DEMONSTRATION OF RATE OF RADIATION BY DIFFERENT SURFACES:

AIM:
To demonstrate rate of radiation of surfaces.

APPARATUS:
Leslie cube, thermopile, different colour surfaces, hot water

SETUP / DIAGRAM:

Leslie cube and thermopile

The diagram that illustrates the Leslie cube and thermopile is as shown by the figure by your right.

PROCEDURES:
Paint the faces of the cube with dull black, grey colour, bright colour. Pour hot water into the cube. Turn each of the surfaces to face the thermopile one after the other.

OBSERVATION:
It is observed that the dull black surface produced the most  deflection followed by the grey surface and bright surface.

CONCLUSION:
Since the dull black surface produced the most deflection followed by the grey surface and bright surface, the dull black surface produced the most radiation, followed by the grey surface. bright surface produced the least radiation.

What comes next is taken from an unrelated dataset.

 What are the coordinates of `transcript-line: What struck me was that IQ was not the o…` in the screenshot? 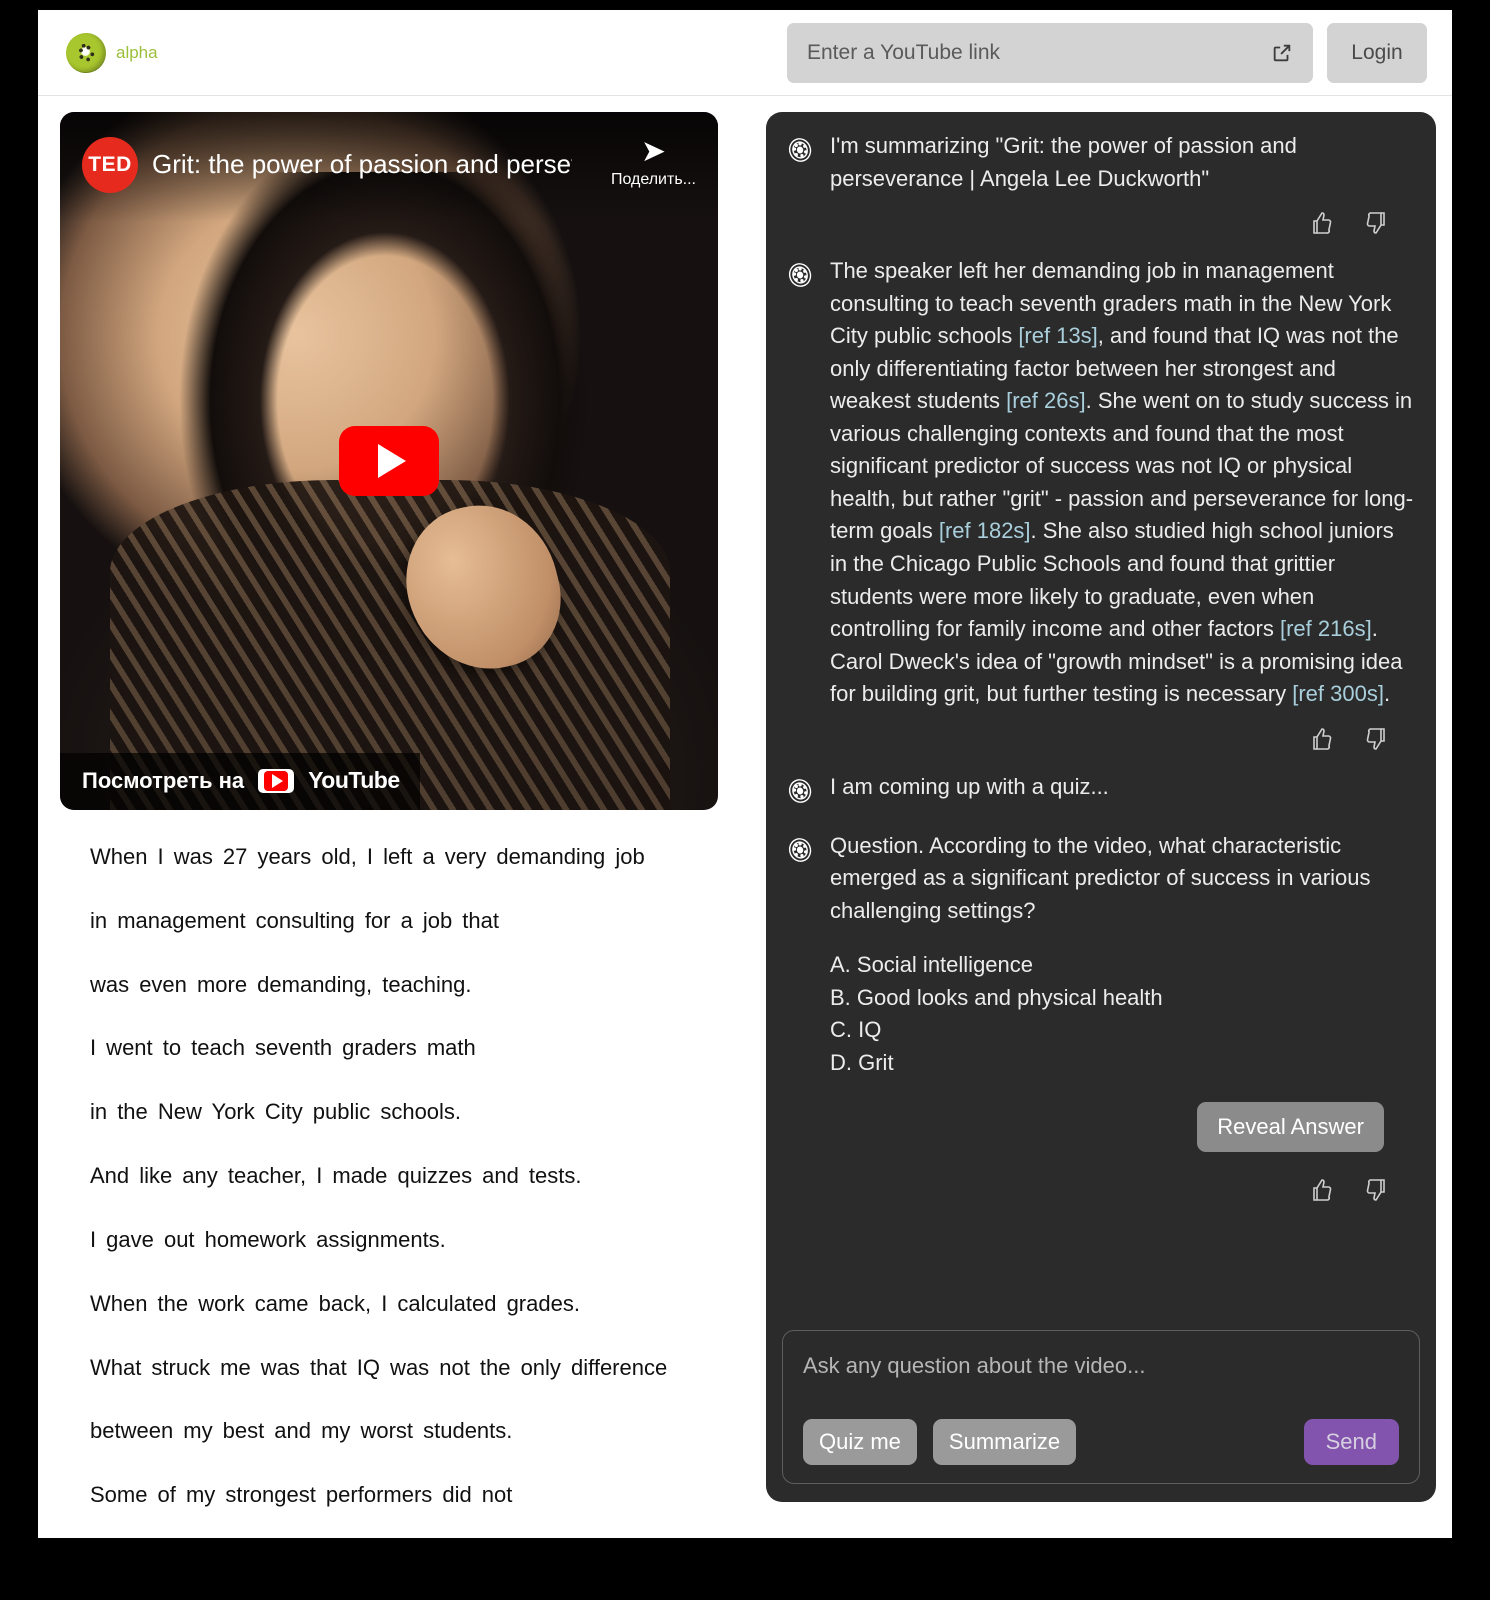 It's located at (379, 1367).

EXPERIMENT TO SHOW THAT BLACK SURFACE IS ALSO A BETTER  ABSORBER OF HEAT THAN A POLISHED  SURFACES:

AIM:
To show that a black surface is a better absorber of heat than a polished surface.

APPARATUS:
A dull black surface, a polished surface, candle, wax, two pieces of corks.

SETUP / DIAGRAM:

Heat absorption of different surfaces

The diagram that illustrates the the setup diagram is as shown by the figure by your right.

PROCEDURES:
Coat the two  surfaces with wax and fix a cork on each surfaces. Place a lit candle at equal distance between the two surfaces.

OBSERVATION:
It is observed that after sometimes, the  wax on the dull black surface melted and the cork fell off the surface. While the corkmon the polished surface remain in position.

CONCLUSION:
Since the wax on the dull black surface melted earlier than that on the polished surface, dull black surface absorbs heat energy morevthan polished surface.

PRECAUTIONS:
Apply the amount of wax on the surfaces.  Place the lit candle at the centre between the two surfaces. Use the same size of cork.

THE THERMO FLASK OR VACUUM FLASK:
Thermo flask is used to keep the temperature of its contents constant over a period of time.

CONSTRUCTION OF THERMO FLASK:
Thermo flask is made of a silvered surface and  doubled wall vacuum placed on a cork. The composition is placed in a  housing to give it a perfect design.

DIAGRAM OF THERMO FLASK:
The figure by your right show the construction of thermo flask and the different parts of the flask.

PARTS OF THERMO FLASK AND THEIR FUNCTIONS:

• The doubled wall:

The doubled wall prevent heat loss by conduction and convection. This is archieved by the lack of medium for the heat to flow from one place to another.

• Silvered surface:

The silvered surface reduces heat loss by radiation. It help to reflect back or radiate the heat back into the inside of the flask.

• Cork:

The cork prevent heat loss through conduction. Cork is a poor conductor of heat and therefore does not allow heat to Ben conducted from the inside of the flask to the outside.

EXERCISES:

1. Differentiate the three methods of heat energy transfer. 
2. What is a thermo flask? Explain the features of a thermo flask and their functions.
3. What is heat energy? State its unit.
4. What are the applications of conductors.
5. List and explain the natural effects of convection current.
6. How can you show that water is a poor conductor?
7. What is conductivity? Explain an experiment to compare the conductivities of different metals.
8. Differentiate between a radiometer and a thermopile.
9. What are the composition of a thermopile? How can it be used to measure the radiant energy of surfaces?